In [1]:
import pandas as pd
from sklearn.feature_extraction.text import TfidfVectorizer
from sklearn.metrics.pairwise import cosine_similarity
import numpy as np 

##  1. 数据收集与预处理

In [2]:
def preprocess_text(text):
    # 简单文本清洗
    import re
    text = re.sub(r'\W+', ' ', text)
    return text.lower()

##  2. 关键词提取

In [3]:
def extract_keywords(texts, top_n=5):
    vectorizer = TfidfVectorizer(max_features=1000)
    tfidf_matrix = vectorizer.fit_transform(texts)
    feature_names = vectorizer.get_feature_names_out()
    keywords = []
    for row in tfidf_matrix:
        indices = row.toarray().argsort()[0][-top_n:]
        keywords.append([feature_names[i] for i in indices])
    return keywords

## 3. 行业分类映射

In [4]:
def map_keywords_to_industries(keywords, industry_mapping):
    industry_hits = []
    for keyword_list in keywords:
        industries = set()
        for keyword in keyword_list:
            if keyword in industry_mapping:
                industries.update(industry_mapping[keyword])
        industry_hits.append(list(industries))
    return industry_hits

## 示例行业映射表

In [6]:
industry_mapping = {
    "oil": ["Energy", "Oil & Gas"],
    "chip": ["Technology", "Semiconductors"],
    "bank": ["Finance", "Banking"]
}

## 示例新闻数据

In [7]:
news_data = [
    "Oil prices are rising due to geopolitical tensions.",
    "New advancements in chip technology are announced.",
    "Major banks report quarterly earnings."
]

##  4. 分析流程

In [8]:
preprocessed_news = [preprocess_text(news) for news in news_data]
keywords = extract_keywords(preprocessed_news)
industries = map_keywords_to_industries(keywords, industry_mapping)

In [9]:
# 输出结果
for i, news in enumerate(news_data):
    print(f"News: {news}")
    print(f"Keywords: {keywords[i]}")
    print(f"Industries: {industries[i]}")
    print()

News: Oil prices are rising due to geopolitical tensions.
Keywords: ['tensions', 'oil', 'prices', 'rising', 'to']
Industries: ['Oil & Gas', 'Energy']

News: New advancements in chip technology are announced.
Keywords: ['new', 'chip', 'announced', 'technology', 'advancements']
Industries: ['Technology', 'Semiconductors']

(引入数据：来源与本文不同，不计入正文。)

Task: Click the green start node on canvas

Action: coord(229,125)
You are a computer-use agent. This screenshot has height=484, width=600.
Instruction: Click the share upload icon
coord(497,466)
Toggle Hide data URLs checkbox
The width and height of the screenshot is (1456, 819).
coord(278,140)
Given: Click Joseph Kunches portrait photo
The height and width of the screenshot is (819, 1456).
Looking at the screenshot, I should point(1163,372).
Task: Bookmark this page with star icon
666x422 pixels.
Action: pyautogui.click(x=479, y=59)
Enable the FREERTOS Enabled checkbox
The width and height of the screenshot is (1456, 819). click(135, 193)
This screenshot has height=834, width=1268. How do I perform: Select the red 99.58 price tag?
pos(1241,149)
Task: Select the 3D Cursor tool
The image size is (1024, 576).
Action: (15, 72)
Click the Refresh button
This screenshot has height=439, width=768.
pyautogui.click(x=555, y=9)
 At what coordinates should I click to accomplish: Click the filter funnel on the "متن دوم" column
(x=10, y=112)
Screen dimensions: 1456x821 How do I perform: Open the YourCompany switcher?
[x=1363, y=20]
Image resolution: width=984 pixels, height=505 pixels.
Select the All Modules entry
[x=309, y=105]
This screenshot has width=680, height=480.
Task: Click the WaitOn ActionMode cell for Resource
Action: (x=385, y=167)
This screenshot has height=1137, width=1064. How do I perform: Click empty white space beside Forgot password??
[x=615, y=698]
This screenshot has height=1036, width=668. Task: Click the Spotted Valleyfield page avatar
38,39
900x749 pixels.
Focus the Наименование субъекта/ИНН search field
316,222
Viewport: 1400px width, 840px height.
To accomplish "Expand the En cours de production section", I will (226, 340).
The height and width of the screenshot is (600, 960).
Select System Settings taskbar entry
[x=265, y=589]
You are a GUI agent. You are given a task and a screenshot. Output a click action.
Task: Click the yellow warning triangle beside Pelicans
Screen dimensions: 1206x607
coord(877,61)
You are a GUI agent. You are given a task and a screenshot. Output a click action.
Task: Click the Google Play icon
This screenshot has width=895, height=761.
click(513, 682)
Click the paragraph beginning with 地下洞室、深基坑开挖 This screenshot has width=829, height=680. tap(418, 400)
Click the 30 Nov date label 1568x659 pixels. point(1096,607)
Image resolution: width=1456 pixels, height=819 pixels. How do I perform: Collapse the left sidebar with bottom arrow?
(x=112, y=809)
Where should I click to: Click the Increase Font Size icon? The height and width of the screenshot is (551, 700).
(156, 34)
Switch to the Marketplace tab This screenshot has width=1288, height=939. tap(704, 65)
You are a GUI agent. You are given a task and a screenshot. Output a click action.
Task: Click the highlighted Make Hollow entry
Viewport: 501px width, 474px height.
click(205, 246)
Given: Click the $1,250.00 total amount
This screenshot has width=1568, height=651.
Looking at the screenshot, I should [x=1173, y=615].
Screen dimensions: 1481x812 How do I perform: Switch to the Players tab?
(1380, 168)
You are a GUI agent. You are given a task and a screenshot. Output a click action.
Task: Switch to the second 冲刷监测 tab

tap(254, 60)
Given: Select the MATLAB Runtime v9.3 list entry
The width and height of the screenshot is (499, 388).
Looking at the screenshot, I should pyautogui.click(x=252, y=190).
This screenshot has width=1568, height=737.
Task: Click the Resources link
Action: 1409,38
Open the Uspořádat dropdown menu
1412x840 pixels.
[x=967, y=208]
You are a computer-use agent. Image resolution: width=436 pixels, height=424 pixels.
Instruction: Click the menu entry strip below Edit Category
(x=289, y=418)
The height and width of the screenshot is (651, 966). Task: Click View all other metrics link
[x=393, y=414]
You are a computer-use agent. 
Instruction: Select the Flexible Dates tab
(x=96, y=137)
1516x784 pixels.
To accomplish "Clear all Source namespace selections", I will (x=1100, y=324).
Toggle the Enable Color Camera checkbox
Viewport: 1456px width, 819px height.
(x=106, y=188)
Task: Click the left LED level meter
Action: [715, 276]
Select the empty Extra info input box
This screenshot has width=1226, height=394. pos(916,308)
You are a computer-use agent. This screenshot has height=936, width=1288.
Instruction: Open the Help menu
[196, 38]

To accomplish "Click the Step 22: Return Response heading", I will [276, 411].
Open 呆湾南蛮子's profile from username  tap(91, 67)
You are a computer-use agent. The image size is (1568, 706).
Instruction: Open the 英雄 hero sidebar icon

News: Major banks report quarterly earnings.
Keywords: ['earnings', 'banks', 'quarterly', 'report', 'major']
Industries: []



## 示例行业映射表

In [10]:

industry_mapping = {
    "歼10c": ["航空航天", "国防军工"],
    "阵风": ["航空航天", "国防军工"],
    "武器": ["国防军工"],
    "巴基斯坦": ["国际关系", "国防军工"],
    "中国": ["国际关系", "综合"]
}

## 示例中文新闻数据

In [11]:
news_data = [
    "巴基斯坦用中国歼10c武器击落阵风飞机。",
    "中国宣布新型芯片技术突破。",
    "国际油价因地缘政治紧张局势上涨。"
]

## 4. 分析流程

In [12]:
preprocessed_news = [preprocess_text(news) for news in news_data]
keywords = extract_keywords(preprocessed_news)
industries = map_keywords_to_industries(keywords, industry_mapping)

## 输出结果

In [13]:
for i, news in enumerate(news_data):
    print(f"新闻: {news}")
    print(f"关键词: {keywords[i]}")
    print(f"关联行业: {industries[i]}")
    print()

新闻: 巴基斯坦用中国歼10c武器击落阵风飞机。
关键词: ['中国宣布新型芯片技术突破', '国际油价因地缘政治紧张局势上涨', '巴基斯坦用中国歼10c武器击落阵风飞机']
关联行业: []

新闻: 中国宣布新型芯片技术突破。
关键词: ['国际油价因地缘政治紧张局势上涨', '巴基斯坦用中国歼10c武器击落阵风飞机', '中国宣布新型芯片技术突破']
关联行业: []

新闻: 国际油价因地缘政治紧张局势上涨。
关键词: ['中国宣布新型芯片技术突破', '巴基斯坦用中国歼10c武器击落阵风飞机', '国际油价因地缘政治紧张局势上涨']
关联行业: []



# 使用FLASK实现

In [14]:
from flask import Flask, request, render_template
from sklearn.feature_extraction.text import TfidfVectorizer


In [15]:
app = Flask(__name__)

# 示例行业映射表
industry_mapping = {
    "歼10c": ["航空航天", "国防军工"],
    "阵风": ["航空航天", "国防军工"],
    "武器": ["国防军工"],
    "巴基斯坦": ["国际关系", "国防军工"],
    "中国": ["国际关系", "综合"]
}

# 关键词提取函数
def extract_keywords(text, top_n=5):
    vectorizer = TfidfVectorizer(max_features=1000)
    tfidf_matrix = vectorizer.fit_transform([text])
    feature_names = vectorizer.get_feature_names_out()
    indices = tfidf_matrix.toarray().argsort()[0][-top_n:]
    return [feature_names[i] for i in indices]

# 行业映射函数
def map_keywords_to_industries(keywords):
    industries = set()
    for keyword in keywords:
        if keyword in industry_mapping:
            industries.update(industry_mapping[keyword])
    return list(industries)

# 路由和逻辑
@app.route("/", methods=["GET", "POST"])
def index():
    if request.method == "POST":
        news = request.form["news"]
        keywords = extract_keywords(news)
        industries = map_keywords_to_industries(keywords)
        return render_template("index.html", news=news, keywords=keywords, industries=industries)
    return render_template("index.html", news="", keywords=[], industries=[])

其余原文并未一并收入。